Lots of air has been spent talking about the quality of patents, and I agree, most are horribly arcane, vague, trivial, or even completely deceptive, but we need to start at the back end.
I believe a patent should require no more than 2 full pages to describe fully, with additional articles added to specify applications for it, for example: a waterwheel "invention" might specify it's function, spinning in connection with water, but then to clarify for the layman in regards to it's assertion, add an article to show it's potential use as a power/work generating device, and another article showing it's potential being a rotary paddle when the power/work is generated by something else... this is a crucial bit I'll get to below...
Now the back end argument is simple. Today, we have DJ's and remixing "artists" who have never invented a sound, and are able to produce new works of "art", they are allowed to sample, modify, and reproduce sounds to form new tracks. I know the negotiating with the various rights holders can be tricky, publishers, authors etc, but in a patent situation, this needless division wouldn't exist (or maybe it should? manufacturers patent vs scientific patent?)
So let's say patents are as they are today, complete and total rights to an idea, except that we add a compulsory licensing system, so that anyone who wishes to use a given patent in a derivative/inventive way can (ie. not directly competing). Then the "application" article appended to each patent would be critical to enforceability, every intended use would have to be spelled out to be covered (amendments could be made to add more of course), and the rights to it would stop there.

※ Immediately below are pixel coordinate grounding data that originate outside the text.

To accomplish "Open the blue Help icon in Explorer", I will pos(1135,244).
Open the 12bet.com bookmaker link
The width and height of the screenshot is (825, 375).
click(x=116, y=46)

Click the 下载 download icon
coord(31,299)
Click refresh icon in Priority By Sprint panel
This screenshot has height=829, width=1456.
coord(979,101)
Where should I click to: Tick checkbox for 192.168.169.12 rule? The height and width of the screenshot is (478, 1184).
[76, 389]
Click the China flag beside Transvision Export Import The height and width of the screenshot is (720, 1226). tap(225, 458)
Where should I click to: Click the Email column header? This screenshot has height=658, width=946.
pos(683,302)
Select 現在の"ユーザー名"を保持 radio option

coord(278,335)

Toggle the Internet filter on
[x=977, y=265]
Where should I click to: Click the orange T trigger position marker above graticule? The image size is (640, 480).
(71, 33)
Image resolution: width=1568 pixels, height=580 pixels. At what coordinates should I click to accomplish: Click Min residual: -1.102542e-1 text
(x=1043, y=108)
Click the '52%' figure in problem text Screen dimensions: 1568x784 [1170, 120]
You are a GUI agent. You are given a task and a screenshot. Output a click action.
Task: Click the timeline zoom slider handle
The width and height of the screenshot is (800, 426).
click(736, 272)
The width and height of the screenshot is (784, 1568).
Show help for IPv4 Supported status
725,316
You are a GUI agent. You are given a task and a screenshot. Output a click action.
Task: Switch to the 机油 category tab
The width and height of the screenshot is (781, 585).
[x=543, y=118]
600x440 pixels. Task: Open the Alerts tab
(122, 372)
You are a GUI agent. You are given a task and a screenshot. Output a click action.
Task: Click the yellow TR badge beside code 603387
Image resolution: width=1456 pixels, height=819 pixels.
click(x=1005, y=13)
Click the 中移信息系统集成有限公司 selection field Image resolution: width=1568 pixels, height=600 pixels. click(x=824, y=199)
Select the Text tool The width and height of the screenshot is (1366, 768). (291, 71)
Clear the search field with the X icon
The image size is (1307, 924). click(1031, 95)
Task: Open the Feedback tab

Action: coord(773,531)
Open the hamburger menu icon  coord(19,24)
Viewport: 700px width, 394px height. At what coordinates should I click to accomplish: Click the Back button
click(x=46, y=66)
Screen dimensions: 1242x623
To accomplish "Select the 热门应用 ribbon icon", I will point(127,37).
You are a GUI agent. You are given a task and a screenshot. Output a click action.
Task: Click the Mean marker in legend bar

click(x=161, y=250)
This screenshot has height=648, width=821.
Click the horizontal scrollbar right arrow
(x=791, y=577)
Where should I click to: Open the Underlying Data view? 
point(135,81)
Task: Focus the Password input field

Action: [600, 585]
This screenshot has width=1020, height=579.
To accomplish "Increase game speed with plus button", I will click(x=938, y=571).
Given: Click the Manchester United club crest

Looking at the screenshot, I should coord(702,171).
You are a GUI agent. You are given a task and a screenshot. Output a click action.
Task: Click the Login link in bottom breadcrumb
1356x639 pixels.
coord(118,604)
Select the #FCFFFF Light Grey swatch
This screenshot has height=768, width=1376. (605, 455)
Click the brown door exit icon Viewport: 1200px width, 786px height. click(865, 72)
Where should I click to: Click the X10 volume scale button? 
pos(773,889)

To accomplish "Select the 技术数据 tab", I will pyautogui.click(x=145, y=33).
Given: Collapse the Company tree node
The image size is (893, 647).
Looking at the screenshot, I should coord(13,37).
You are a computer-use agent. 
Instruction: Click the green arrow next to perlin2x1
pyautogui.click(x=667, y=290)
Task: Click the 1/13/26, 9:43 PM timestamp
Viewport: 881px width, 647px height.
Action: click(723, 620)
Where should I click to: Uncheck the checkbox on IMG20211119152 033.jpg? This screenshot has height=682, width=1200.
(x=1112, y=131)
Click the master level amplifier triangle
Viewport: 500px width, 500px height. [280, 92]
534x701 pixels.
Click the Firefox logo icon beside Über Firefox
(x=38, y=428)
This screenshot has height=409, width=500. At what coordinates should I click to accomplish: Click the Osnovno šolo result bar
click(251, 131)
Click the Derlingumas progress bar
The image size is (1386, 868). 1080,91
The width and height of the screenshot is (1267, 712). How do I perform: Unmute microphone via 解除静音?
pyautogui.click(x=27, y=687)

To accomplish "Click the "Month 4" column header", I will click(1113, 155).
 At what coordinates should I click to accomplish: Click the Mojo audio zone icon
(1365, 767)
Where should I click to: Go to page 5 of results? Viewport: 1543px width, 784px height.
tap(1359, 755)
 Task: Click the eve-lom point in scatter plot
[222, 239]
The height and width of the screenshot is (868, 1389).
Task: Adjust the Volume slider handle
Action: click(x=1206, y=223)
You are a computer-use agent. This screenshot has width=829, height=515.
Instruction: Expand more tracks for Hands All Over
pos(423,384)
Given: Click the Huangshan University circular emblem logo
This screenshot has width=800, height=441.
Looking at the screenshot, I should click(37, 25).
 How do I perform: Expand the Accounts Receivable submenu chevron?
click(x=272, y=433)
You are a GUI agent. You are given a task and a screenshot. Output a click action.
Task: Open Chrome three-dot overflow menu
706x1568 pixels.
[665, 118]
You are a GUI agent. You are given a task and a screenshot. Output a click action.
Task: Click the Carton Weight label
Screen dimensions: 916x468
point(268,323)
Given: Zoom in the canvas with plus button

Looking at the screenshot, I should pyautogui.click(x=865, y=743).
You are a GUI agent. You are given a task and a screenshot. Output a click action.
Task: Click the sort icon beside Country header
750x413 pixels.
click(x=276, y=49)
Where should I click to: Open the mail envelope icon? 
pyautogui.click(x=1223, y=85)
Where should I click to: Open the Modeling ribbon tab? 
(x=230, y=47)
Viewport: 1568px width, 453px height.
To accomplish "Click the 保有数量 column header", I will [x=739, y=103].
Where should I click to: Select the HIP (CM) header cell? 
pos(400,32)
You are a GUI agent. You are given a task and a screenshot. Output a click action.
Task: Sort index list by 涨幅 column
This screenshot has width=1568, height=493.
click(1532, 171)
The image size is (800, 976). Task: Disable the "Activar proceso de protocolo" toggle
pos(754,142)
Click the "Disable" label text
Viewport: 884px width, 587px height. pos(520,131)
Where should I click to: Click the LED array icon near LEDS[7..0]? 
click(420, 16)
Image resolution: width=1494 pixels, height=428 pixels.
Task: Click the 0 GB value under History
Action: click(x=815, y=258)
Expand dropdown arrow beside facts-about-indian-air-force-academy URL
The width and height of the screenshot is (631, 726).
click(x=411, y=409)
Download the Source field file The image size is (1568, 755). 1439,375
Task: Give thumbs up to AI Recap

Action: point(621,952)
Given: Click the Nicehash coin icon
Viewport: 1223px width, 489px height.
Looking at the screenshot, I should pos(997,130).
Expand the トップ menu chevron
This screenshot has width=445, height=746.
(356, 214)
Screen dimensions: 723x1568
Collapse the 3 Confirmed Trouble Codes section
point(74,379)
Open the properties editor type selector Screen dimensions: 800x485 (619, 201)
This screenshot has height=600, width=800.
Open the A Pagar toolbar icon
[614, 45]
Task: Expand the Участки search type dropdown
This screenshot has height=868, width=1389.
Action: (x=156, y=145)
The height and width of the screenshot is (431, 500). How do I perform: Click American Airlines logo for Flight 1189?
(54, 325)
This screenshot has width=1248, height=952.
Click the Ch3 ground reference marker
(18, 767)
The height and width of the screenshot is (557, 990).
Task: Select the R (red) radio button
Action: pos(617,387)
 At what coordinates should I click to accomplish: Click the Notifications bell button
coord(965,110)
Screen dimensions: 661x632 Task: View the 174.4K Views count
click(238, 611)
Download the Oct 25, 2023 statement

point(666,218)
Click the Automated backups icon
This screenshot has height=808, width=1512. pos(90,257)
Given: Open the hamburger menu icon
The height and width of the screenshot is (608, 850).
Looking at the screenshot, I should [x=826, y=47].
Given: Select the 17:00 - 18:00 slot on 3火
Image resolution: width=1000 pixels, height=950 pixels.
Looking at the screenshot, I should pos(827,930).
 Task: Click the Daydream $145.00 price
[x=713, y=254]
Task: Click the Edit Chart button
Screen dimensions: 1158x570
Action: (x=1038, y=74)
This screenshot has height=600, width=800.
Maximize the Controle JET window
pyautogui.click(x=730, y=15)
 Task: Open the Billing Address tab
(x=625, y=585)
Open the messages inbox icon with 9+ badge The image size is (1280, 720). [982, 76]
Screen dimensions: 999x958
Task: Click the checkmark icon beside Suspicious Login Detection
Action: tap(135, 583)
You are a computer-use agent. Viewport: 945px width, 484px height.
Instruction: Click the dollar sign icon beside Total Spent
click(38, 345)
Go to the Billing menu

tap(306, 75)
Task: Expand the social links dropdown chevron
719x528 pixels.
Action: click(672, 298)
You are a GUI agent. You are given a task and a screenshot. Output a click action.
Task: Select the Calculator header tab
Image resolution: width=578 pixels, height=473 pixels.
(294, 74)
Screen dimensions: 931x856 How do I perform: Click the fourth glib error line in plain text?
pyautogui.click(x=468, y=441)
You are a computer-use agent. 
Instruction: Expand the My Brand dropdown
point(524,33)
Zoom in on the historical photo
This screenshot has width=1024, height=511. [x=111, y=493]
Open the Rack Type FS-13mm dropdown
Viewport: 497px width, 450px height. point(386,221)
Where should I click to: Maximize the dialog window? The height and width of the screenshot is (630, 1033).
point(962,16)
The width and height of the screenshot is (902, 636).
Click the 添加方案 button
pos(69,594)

Therefore, if someone were to invent a whole new application for a patent, they could enjoy patent protection for themselves, with a mandatory licensing fee or royalties to the original patent holder (there could be a standard FRAND scale here) ....
Imagine someone named George invented a food processor, based loosely on a patented propeller designed for aircraft and boats originally, but the patent had never listed that as an application, then George could file an amendment to the original patent with his application of it. This would ensure his "invention" or "novelty" is permanently associated with the original patent, and the coverage of his rights is clear to everyone, and he would be free to assert ownership to that application of it only, provided he maintains his licensing of the original patent....
And perhaps the best part for the existing patent owner, if George's business ever defaults on his licensing scheme, or goes out of business, the original patent holder can file an amendment to assume ownership of the application.